Exosomal miR-374b-5p led to renal inflammation response and M1 macrophage activation. Exosomes were isolated from the TECs, which were exposed to hypoxic or normoxic conditions for 48 h and then were injected into the kidney of mice. One day after the RIR operation, the serum and kidneys were separated. (A) The PAS staining images of kidneys after PBS, exosomes-normoxia, or exosomes-hypoxia injection. Bar = 50 μm. (B) Representative IHC images of CD86 in the kidneys after exosomes injection.

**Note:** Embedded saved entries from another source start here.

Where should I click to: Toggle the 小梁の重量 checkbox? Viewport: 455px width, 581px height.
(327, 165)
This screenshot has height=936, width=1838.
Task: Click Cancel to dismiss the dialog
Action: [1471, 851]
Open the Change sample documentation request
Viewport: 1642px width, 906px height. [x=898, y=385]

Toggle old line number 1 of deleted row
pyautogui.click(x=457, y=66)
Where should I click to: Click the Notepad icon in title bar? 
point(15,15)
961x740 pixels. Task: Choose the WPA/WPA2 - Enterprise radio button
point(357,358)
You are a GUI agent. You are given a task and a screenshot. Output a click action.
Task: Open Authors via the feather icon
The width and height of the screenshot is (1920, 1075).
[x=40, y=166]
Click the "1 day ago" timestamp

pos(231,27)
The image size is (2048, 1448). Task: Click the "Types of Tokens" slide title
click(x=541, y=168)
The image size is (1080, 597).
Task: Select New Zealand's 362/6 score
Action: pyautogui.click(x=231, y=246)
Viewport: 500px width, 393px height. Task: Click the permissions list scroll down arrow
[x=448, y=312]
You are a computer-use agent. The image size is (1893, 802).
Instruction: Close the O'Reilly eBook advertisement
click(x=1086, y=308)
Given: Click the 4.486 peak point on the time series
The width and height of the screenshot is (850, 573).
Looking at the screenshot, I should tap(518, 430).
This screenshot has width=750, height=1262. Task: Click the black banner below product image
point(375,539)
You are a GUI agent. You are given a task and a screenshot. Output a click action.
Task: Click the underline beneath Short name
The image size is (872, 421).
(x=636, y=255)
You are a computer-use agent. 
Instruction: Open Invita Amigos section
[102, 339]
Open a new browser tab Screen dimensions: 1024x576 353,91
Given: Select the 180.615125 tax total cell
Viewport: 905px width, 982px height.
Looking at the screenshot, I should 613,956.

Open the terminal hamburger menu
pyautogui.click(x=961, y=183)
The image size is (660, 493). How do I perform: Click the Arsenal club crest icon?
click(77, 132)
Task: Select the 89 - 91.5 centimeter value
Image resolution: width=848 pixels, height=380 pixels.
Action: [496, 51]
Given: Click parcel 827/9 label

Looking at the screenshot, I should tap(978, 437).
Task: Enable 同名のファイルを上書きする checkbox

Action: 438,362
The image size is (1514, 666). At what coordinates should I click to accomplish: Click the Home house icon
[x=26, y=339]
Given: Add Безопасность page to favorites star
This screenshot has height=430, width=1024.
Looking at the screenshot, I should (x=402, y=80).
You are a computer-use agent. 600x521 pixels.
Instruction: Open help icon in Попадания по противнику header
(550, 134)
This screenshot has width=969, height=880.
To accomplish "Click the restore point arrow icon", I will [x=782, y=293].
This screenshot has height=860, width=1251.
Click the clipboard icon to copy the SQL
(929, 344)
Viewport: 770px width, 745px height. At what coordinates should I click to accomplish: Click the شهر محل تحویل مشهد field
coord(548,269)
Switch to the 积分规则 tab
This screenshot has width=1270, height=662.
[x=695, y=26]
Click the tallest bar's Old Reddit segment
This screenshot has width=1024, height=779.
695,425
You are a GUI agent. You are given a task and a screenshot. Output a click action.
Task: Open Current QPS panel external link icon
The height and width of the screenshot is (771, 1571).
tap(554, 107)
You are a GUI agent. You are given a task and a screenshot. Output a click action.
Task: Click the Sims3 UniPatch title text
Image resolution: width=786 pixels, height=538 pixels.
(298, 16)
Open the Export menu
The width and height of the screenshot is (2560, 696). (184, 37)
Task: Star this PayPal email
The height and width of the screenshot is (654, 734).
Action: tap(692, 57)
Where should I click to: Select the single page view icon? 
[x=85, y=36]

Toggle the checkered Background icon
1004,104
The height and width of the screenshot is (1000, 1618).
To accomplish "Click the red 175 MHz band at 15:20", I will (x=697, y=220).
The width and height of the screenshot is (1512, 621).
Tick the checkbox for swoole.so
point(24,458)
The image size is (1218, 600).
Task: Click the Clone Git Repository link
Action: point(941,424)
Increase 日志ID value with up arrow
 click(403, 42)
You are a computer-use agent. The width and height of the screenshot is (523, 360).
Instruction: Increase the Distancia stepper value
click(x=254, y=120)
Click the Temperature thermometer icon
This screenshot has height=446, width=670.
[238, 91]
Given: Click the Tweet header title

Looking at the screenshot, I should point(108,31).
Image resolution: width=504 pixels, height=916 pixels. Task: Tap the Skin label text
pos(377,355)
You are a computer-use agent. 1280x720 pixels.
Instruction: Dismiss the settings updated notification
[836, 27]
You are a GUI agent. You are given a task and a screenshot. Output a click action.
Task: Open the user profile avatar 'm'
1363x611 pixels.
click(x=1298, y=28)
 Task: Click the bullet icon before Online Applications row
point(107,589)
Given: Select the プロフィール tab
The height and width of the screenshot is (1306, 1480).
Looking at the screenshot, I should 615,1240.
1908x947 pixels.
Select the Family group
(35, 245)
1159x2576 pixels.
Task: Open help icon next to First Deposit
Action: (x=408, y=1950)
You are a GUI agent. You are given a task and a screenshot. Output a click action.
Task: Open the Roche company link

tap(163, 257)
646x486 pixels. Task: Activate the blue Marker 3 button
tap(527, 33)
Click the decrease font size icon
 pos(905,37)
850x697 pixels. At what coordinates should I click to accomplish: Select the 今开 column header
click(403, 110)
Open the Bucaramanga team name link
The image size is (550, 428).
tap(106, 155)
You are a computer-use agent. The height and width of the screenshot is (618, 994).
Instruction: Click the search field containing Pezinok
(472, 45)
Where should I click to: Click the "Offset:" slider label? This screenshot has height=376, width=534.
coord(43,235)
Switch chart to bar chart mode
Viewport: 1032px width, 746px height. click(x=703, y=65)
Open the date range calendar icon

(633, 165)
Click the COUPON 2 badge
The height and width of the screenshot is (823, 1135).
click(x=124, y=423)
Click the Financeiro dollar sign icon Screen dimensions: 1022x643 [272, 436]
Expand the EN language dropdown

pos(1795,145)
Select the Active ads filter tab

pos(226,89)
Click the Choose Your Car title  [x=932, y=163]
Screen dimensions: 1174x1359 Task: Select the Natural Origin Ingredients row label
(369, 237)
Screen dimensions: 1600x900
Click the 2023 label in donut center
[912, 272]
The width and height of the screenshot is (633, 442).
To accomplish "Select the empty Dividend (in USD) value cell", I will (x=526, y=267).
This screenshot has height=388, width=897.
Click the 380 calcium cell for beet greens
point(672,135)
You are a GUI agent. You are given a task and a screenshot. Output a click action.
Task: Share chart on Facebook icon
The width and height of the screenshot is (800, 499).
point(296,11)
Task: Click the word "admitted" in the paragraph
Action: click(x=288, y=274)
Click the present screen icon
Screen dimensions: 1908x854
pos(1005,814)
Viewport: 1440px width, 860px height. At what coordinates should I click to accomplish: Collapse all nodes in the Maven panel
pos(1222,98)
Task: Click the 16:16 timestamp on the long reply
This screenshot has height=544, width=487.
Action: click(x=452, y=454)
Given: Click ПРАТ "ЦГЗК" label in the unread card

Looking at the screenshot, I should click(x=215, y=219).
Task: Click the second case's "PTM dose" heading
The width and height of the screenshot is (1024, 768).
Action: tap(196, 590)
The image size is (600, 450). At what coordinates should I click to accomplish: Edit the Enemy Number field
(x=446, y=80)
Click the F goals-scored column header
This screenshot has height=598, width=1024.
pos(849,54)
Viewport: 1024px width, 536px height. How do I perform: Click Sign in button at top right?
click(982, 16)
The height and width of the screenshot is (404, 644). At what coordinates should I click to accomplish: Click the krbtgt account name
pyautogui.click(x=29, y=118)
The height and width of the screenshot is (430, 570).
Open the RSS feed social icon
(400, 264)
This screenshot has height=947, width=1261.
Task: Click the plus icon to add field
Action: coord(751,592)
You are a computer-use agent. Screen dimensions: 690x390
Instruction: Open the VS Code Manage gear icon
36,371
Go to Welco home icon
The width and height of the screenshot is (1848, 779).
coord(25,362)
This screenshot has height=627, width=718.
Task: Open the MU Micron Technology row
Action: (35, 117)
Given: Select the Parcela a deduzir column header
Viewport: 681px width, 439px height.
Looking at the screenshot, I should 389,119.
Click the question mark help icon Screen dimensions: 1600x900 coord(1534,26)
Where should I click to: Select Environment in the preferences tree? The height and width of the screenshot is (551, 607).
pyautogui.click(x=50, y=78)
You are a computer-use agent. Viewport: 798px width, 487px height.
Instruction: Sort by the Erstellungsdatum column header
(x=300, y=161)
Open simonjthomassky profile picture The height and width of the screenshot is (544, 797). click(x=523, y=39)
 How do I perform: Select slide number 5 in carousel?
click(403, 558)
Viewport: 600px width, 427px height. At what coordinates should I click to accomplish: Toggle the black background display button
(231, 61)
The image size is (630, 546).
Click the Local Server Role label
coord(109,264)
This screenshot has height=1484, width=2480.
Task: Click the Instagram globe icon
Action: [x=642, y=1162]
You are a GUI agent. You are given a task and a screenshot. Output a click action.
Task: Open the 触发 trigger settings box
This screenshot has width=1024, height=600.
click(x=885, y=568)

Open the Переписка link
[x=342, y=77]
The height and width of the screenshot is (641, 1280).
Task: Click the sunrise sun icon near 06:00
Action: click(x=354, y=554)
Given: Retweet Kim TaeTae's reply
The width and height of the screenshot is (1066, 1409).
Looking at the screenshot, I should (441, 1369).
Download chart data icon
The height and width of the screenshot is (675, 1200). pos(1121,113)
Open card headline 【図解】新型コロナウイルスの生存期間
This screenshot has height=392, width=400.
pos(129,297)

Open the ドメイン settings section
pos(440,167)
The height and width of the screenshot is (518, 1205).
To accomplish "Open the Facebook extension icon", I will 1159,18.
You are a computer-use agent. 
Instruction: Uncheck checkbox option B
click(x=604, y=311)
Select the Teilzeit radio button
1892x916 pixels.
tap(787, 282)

Bar = 50 μm. (C) Serum levels of SCr and BUN in RIR-injured mice with exosomes or PBS treatment were performed. (D,E) mRNA expression of MCP-1, TNF-α, IL-1β, CD86, and iNOS in the exosomes-injected kidneys were determined by qRT-PCR. (F) The proportion of CD86-positive cells was analyzed by FACS. Data presented as means ± SD for groups of three mice. *p < 0.05, **p < 0.01, ***p < 0.001 vs. the PBS group. ^#p < 0.05, ^##p < 0.01 vs. the Exo-normoxia group. Exo-normoxia, exosomes from TECs exposed to normoxic condition for 48 h. Exo-hypoxia, exosomes from TECs exposed to hypoxic conditions for 48 h.